| Exercise requirements |
Pull every line containing "section" from the entries.

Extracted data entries
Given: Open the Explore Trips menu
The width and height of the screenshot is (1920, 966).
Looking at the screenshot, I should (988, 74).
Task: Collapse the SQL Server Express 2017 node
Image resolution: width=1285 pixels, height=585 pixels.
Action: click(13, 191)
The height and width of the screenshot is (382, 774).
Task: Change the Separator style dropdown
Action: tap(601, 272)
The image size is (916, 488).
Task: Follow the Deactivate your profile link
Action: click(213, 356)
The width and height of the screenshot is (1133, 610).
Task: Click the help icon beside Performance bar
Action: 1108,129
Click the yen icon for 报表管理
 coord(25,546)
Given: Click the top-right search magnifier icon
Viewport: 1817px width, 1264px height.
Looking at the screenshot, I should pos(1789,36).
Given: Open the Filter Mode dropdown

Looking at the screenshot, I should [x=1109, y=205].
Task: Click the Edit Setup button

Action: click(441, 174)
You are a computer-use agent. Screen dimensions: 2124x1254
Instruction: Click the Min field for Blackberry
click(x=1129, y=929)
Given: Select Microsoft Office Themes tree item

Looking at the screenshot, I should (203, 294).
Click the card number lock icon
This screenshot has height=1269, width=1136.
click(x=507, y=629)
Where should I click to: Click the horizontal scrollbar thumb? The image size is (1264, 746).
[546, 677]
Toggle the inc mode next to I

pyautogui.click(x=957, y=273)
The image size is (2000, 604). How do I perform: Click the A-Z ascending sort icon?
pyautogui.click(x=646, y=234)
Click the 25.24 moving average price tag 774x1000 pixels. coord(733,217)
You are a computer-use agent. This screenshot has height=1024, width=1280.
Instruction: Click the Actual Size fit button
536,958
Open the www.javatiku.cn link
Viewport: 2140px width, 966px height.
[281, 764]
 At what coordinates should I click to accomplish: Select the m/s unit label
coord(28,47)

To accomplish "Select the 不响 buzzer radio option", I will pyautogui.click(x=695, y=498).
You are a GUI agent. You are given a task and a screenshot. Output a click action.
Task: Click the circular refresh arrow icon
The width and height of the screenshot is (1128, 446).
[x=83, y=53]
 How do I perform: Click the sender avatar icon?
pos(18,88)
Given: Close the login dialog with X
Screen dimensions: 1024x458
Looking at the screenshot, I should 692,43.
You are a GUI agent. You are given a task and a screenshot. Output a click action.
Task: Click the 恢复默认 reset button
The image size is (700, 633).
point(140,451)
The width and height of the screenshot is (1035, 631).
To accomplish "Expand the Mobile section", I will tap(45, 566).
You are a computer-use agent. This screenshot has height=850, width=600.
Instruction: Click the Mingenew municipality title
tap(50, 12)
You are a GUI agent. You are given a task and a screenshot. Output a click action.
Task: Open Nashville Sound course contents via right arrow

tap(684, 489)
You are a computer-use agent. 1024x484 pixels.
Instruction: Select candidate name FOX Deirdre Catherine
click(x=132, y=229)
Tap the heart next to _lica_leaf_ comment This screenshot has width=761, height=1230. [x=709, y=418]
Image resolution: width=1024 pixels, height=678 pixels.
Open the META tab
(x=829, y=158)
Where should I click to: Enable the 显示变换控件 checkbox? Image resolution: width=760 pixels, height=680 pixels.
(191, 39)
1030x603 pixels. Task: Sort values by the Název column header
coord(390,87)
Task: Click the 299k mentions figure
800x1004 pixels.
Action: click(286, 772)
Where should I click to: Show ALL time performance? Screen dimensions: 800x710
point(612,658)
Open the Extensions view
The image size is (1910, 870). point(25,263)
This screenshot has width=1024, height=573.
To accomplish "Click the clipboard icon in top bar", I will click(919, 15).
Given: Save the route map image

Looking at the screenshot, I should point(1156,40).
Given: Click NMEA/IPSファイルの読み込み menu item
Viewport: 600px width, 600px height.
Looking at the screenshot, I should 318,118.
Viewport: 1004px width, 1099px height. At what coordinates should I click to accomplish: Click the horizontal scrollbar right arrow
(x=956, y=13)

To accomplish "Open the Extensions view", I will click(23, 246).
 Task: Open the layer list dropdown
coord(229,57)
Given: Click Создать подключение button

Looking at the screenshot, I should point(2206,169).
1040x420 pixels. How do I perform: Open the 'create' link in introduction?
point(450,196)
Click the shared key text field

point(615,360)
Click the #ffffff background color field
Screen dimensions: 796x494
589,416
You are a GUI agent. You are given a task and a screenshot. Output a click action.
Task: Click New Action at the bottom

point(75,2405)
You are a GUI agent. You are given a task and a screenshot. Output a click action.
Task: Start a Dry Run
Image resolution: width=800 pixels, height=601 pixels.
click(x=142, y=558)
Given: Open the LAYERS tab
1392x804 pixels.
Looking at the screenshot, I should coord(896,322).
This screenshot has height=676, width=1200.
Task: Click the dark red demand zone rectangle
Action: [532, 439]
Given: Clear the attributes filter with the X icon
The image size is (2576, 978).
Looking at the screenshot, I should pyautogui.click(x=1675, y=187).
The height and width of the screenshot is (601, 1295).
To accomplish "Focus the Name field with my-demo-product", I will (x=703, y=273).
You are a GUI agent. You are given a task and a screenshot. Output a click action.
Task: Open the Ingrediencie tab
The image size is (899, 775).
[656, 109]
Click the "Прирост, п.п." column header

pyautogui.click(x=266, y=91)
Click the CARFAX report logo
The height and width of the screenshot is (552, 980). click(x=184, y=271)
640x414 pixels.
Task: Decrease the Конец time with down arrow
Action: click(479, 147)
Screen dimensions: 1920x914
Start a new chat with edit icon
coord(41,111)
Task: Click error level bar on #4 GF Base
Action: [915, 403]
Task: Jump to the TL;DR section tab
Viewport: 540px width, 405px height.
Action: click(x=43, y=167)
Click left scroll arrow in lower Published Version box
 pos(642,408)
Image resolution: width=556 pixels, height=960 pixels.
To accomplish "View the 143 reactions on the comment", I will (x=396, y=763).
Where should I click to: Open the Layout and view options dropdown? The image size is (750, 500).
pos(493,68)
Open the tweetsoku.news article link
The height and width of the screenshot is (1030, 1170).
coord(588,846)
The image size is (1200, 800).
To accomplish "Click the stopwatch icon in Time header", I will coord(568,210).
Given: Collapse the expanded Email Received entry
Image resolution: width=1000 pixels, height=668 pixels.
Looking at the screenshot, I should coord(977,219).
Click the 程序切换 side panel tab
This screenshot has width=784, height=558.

| Solution to this exercise |
To accomplish "Expand the Mobile section", I will tap(45, 566).
Task: Jump to the TL;DR section tab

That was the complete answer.